→ **WRITTEN REQUEST**:
Convert the records below into a Markdown table with the columns Row and Line, numbering each non-blank line in order and leaving blank lines out.

→ **PROVIDED DATA**:

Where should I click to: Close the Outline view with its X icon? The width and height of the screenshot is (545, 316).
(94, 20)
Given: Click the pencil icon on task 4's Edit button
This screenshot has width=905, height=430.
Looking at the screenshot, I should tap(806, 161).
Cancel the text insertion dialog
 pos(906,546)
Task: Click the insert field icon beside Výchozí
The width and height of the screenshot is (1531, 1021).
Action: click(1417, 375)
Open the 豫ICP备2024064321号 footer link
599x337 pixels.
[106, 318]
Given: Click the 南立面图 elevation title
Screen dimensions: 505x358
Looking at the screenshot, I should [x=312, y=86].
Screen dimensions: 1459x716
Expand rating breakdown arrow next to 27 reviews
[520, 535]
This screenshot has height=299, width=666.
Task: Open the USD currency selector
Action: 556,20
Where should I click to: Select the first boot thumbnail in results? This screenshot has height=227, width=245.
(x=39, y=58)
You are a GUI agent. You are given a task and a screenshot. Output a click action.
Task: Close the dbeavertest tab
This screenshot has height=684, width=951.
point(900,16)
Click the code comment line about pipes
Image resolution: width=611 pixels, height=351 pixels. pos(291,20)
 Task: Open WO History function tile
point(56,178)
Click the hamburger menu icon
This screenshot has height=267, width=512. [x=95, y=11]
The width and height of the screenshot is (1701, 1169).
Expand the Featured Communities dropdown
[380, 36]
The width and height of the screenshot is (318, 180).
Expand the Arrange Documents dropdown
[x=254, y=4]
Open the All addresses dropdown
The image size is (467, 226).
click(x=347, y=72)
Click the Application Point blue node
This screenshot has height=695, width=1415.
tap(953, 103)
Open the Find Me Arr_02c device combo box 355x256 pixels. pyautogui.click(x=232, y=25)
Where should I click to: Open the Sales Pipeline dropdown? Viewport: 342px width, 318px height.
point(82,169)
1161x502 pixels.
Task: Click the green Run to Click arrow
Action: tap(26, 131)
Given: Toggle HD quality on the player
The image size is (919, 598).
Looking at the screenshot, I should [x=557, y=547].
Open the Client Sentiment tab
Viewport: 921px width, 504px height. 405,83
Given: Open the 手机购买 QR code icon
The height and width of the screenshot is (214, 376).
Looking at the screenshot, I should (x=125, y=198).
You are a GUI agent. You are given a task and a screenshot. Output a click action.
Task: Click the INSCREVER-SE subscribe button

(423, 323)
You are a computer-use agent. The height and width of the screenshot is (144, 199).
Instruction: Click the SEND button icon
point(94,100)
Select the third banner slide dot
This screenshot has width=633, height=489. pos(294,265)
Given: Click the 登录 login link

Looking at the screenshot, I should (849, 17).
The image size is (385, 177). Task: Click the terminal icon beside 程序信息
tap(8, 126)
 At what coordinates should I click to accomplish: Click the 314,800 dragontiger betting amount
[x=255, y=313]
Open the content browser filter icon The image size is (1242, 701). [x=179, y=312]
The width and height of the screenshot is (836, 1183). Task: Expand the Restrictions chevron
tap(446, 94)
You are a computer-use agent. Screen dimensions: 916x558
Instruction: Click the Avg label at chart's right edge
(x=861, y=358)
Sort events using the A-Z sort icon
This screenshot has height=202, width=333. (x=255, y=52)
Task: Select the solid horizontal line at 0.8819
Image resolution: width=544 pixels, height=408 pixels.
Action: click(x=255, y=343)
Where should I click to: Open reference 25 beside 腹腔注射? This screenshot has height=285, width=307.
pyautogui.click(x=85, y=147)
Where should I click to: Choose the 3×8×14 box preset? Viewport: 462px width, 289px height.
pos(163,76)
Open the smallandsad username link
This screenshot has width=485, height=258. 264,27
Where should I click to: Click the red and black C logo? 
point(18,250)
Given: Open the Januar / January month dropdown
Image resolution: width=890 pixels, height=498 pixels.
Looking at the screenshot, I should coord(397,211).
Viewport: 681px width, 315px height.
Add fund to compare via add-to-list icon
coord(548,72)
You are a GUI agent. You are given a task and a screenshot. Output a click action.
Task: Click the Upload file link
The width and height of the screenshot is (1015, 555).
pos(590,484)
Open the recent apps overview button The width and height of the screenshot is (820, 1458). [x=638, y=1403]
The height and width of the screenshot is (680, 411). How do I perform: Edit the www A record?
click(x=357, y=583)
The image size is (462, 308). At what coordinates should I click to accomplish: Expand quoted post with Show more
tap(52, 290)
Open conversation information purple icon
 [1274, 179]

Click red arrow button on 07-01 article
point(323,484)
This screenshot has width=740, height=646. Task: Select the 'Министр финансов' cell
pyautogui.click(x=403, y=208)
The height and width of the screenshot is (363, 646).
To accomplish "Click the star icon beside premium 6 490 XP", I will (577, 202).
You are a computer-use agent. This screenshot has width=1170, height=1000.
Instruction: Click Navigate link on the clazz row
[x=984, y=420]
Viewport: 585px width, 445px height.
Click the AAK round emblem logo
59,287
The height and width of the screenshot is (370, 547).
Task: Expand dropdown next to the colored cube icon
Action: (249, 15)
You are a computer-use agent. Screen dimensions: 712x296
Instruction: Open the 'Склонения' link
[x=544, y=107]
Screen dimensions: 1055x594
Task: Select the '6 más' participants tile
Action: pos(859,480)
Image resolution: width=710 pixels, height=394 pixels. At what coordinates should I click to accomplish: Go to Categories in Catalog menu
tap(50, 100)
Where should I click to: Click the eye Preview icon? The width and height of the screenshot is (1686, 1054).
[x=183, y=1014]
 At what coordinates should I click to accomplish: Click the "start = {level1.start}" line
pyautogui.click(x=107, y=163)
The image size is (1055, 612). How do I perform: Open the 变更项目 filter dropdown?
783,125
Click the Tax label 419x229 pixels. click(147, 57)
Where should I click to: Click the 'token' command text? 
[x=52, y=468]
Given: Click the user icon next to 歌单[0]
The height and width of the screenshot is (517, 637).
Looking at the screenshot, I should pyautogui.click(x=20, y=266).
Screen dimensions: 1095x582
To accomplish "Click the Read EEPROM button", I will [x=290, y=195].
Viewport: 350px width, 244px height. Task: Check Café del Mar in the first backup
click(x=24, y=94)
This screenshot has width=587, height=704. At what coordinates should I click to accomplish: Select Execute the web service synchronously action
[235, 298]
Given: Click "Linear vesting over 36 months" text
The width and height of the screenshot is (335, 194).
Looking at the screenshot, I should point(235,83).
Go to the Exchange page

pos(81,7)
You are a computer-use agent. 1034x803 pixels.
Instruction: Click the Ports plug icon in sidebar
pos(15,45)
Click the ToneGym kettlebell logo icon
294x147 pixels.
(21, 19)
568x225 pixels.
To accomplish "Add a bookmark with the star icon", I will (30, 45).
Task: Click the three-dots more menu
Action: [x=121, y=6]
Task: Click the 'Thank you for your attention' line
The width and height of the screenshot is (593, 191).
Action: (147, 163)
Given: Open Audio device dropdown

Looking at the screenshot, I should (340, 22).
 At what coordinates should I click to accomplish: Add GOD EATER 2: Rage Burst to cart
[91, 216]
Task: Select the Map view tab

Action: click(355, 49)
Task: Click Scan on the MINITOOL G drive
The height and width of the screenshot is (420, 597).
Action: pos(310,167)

→ **TASK RESPONSE**:
| Row | Line |
|---|---|
| 1 | Where should I click to: Close the Outline view with its X icon? The width and height of the screenshot is (545, 316). |
| 2 | (94, 20) |
| 3 | Given: Click the pencil icon on task 4's Edit button |
| 4 | This screenshot has width=905, height=430. |
| 5 | Looking at the screenshot, I should tap(806, 161). |
| 6 | Cancel the text insertion dialog |
| 7 |  pos(906,546) |
| 8 | Task: Click the insert field icon beside Výchozí |
| 9 | The width and height of the screenshot is (1531, 1021). |
| 10 | Action: click(1417, 375) |
| 11 | Open the 豫ICP备2024064321号 footer link |
| 12 | 599x337 pixels. |
| 13 | [106, 318] |
| 14 | Given: Click the 南立面图 elevation title |
| 15 | Screen dimensions: 505x358 |
| 16 | Looking at the screenshot, I should [x=312, y=86]. |
| 17 | Screen dimensions: 1459x716 |
| 18 | Expand rating breakdown arrow next to 27 reviews |
| 19 | [520, 535] |
| 20 | This screenshot has height=299, width=666. |
| 21 | Task: Open the USD currency selector |
| 22 | Action: 556,20 |
| 23 | Where should I click to: Select the first boot thumbnail in results? This screenshot has height=227, width=245. |
| 24 | (x=39, y=58) |
| 25 | You are a GUI agent. You are given a task and a screenshot. Output a click action. |
| 26 | Task: Close the dbeavertest tab |
| 27 | This screenshot has height=684, width=951. |
| 28 | point(900,16) |
| 29 | Click the code comment line about pipes |
| 30 | Image resolution: width=611 pixels, height=351 pixels. pos(291,20) |
| 31 |  Task: Open WO History function tile |
| 32 | point(56,178) |
| 33 | Click the hamburger menu icon |
| 34 | This screenshot has height=267, width=512. [x=95, y=11] |
| 35 | The width and height of the screenshot is (1701, 1169). |
| 36 | Expand the Featured Communities dropdown |
| 37 | [380, 36] |
| 38 | The width and height of the screenshot is (318, 180). |
| 39 | Expand the Arrange Documents dropdown |
| 40 | [x=254, y=4] |
| 41 | Open the All addresses dropdown |
| 42 | The image size is (467, 226). |
| 43 | click(x=347, y=72) |
| 44 | Click the Application Point blue node |
| 45 | This screenshot has height=695, width=1415. |
| 46 | tap(953, 103) |
| 47 | Open the Find Me Arr_02c device combo box 355x256 pixels. pyautogui.click(x=232, y=25) |
| 48 | Where should I click to: Open the Sales Pipeline dropdown? Viewport: 342px width, 318px height. |
| 49 | point(82,169) |
| 50 | 1161x502 pixels. |
| 51 | Task: Click the green Run to Click arrow |
| 52 | Action: tap(26, 131) |
| 53 | Given: Toggle HD quality on the player |
| 54 | The image size is (919, 598). |
| 55 | Looking at the screenshot, I should [x=557, y=547]. |
| 56 | Open the Client Sentiment tab |
| 57 | Viewport: 921px width, 504px height. 405,83 |
| 58 | Given: Open the 手机购买 QR code icon |
| 59 | The height and width of the screenshot is (214, 376). |
| 60 | Looking at the screenshot, I should (x=125, y=198). |
| 61 | You are a GUI agent. You are given a task and a screenshot. Output a click action. |
| 62 | Task: Click the INSCREVER-SE subscribe button |
| 63 | (423, 323) |
| 64 | You are a computer-use agent. The height and width of the screenshot is (144, 199). |
| 65 | Instruction: Click the SEND button icon |
| 66 | point(94,100) |
| 67 | Select the third banner slide dot |
| 68 | This screenshot has width=633, height=489. pos(294,265) |
| 69 | Given: Click the 登录 login link |
| 70 | Looking at the screenshot, I should (849, 17). |
| 71 | The image size is (385, 177). Task: Click the terminal icon beside 程序信息 |
| 72 | tap(8, 126) |
| 73 |  At what coordinates should I click to accomplish: Click the 314,800 dragontiger betting amount |
| 74 | [x=255, y=313] |
| 75 | Open the content browser filter icon The image size is (1242, 701). [x=179, y=312] |
| 76 | The width and height of the screenshot is (836, 1183). Task: Expand the Restrictions chevron |
| 77 | tap(446, 94) |
| 78 | You are a computer-use agent. Screen dimensions: 916x558 |
| 79 | Instruction: Click the Avg label at chart's right edge |
| 80 | (x=861, y=358) |
| 81 | Sort events using the A-Z sort icon |
| 82 | This screenshot has height=202, width=333. (x=255, y=52) |
| 83 | Task: Select the solid horizontal line at 0.8819 |
| 84 | Image resolution: width=544 pixels, height=408 pixels. |
| 85 | Action: click(x=255, y=343) |
| 86 | Where should I click to: Open reference 25 beside 腹腔注射? This screenshot has height=285, width=307. |
| 87 | pyautogui.click(x=85, y=147) |
| 88 | Where should I click to: Choose the 3×8×14 box preset? Viewport: 462px width, 289px height. |
| 89 | pos(163,76) |
| 90 | Open the smallandsad username link |
| 91 | This screenshot has width=485, height=258. 264,27 |
| 92 | Where should I click to: Click the red and black C logo?  |
| 93 | point(18,250) |
| 94 | Given: Open the Januar / January month dropdown |
| 95 | Image resolution: width=890 pixels, height=498 pixels. |
| 96 | Looking at the screenshot, I should coord(397,211). |
| 97 | Viewport: 681px width, 315px height. |
| 98 | Add fund to compare via add-to-list icon |
| 99 | coord(548,72) |
| 100 | You are a GUI agent. You are given a task and a screenshot. Output a click action. |
| 101 | Task: Click the Upload file link |
| 102 | The width and height of the screenshot is (1015, 555). |
| 103 | pos(590,484) |
| 104 | Open the recent apps overview button The width and height of the screenshot is (820, 1458). [x=638, y=1403] |
| 105 | The height and width of the screenshot is (680, 411). How do I perform: Edit the www A record? |
| 106 | click(x=357, y=583) |
| 107 | The image size is (462, 308). At what coordinates should I click to accomplish: Expand quoted post with Show more |
| 108 | tap(52, 290) |
| 109 | Open conversation information purple icon |
| 110 |  [1274, 179] |
| 111 | Click red arrow button on 07-01 article |
| 112 | point(323,484) |
| 113 | This screenshot has width=740, height=646. Task: Select the 'Министр финансов' cell |
| 114 | pyautogui.click(x=403, y=208) |
| 115 | The height and width of the screenshot is (363, 646). |
| 116 | To accomplish "Click the star icon beside premium 6 490 XP", I will (577, 202). |
| 117 | You are a computer-use agent. This screenshot has width=1170, height=1000. |
| 118 | Instruction: Click Navigate link on the clazz row |
| 119 | [x=984, y=420] |
| 120 | Viewport: 585px width, 445px height. |
| 121 | Click the AAK round emblem logo |
| 122 | 59,287 |
| 123 | The height and width of the screenshot is (370, 547). |
| 124 | Task: Expand dropdown next to the colored cube icon |
| 125 | Action: (249, 15) |
| 126 | You are a computer-use agent. Screen dimensions: 712x296 |
| 127 | Instruction: Open the 'Склонения' link |
| 128 | [x=544, y=107] |
| 129 | Screen dimensions: 1055x594 |
| 130 | Task: Select the '6 más' participants tile |
| 131 | Action: pos(859,480) |
| 132 | Image resolution: width=710 pixels, height=394 pixels. At what coordinates should I click to accomplish: Go to Categories in Catalog menu |
| 133 | tap(50, 100) |
| 134 | Where should I click to: Click the eye Preview icon? The width and height of the screenshot is (1686, 1054). |
| 135 | [x=183, y=1014] |
| 136 |  At what coordinates should I click to accomplish: Click the "start = {level1.start}" line |
| 137 | pyautogui.click(x=107, y=163) |
| 138 | The image size is (1055, 612). How do I perform: Open the 变更项目 filter dropdown? |
| 139 | 783,125 |
| 140 | Click the Tax label 419x229 pixels. click(147, 57) |
| 141 | Where should I click to: Click the 'token' command text?  |
| 142 | [x=52, y=468] |
| 143 | Given: Click the user icon next to 歌单[0] |
| 144 | The height and width of the screenshot is (517, 637). |
| 145 | Looking at the screenshot, I should pyautogui.click(x=20, y=266). |
| 146 | Screen dimensions: 1095x582 |
| 147 | To accomplish "Click the Read EEPROM button", I will [x=290, y=195]. |
| 148 | Viewport: 350px width, 244px height. Task: Check Café del Mar in the first backup |
| 149 | click(x=24, y=94) |
| 150 | This screenshot has width=587, height=704. At what coordinates should I click to accomplish: Select Execute the web service synchronously action |
| 151 | [235, 298] |
| 152 | Given: Click "Linear vesting over 36 months" text |
| 153 | The width and height of the screenshot is (335, 194). |
| 154 | Looking at the screenshot, I should point(235,83). |
| 155 | Go to the Exchange page |
| 156 | pos(81,7) |
| 157 | You are a computer-use agent. 1034x803 pixels. |
| 158 | Instruction: Click the Ports plug icon in sidebar |
| 159 | pos(15,45) |
| 160 | Click the ToneGym kettlebell logo icon |
| 161 | 294x147 pixels. |
| 162 | (21, 19) |
| 163 | 568x225 pixels. |
| 164 | To accomplish "Add a bookmark with the star icon", I will (30, 45). |
| 165 | Task: Click the three-dots more menu |
| 166 | Action: [x=121, y=6] |
| 167 | Task: Click the 'Thank you for your attention' line |
| 168 | The width and height of the screenshot is (593, 191). |
| 169 | Action: (147, 163) |
| 170 | Given: Open Audio device dropdown |
| 171 | Looking at the screenshot, I should (340, 22). |
| 172 |  At what coordinates should I click to accomplish: Add GOD EATER 2: Rage Burst to cart |
| 173 | [91, 216] |
| 174 | Task: Select the Map view tab |
| 175 | Action: click(355, 49) |
| 176 | Task: Click Scan on the MINITOOL G drive |
| 177 | The height and width of the screenshot is (420, 597). |
| 178 | Action: pos(310,167) |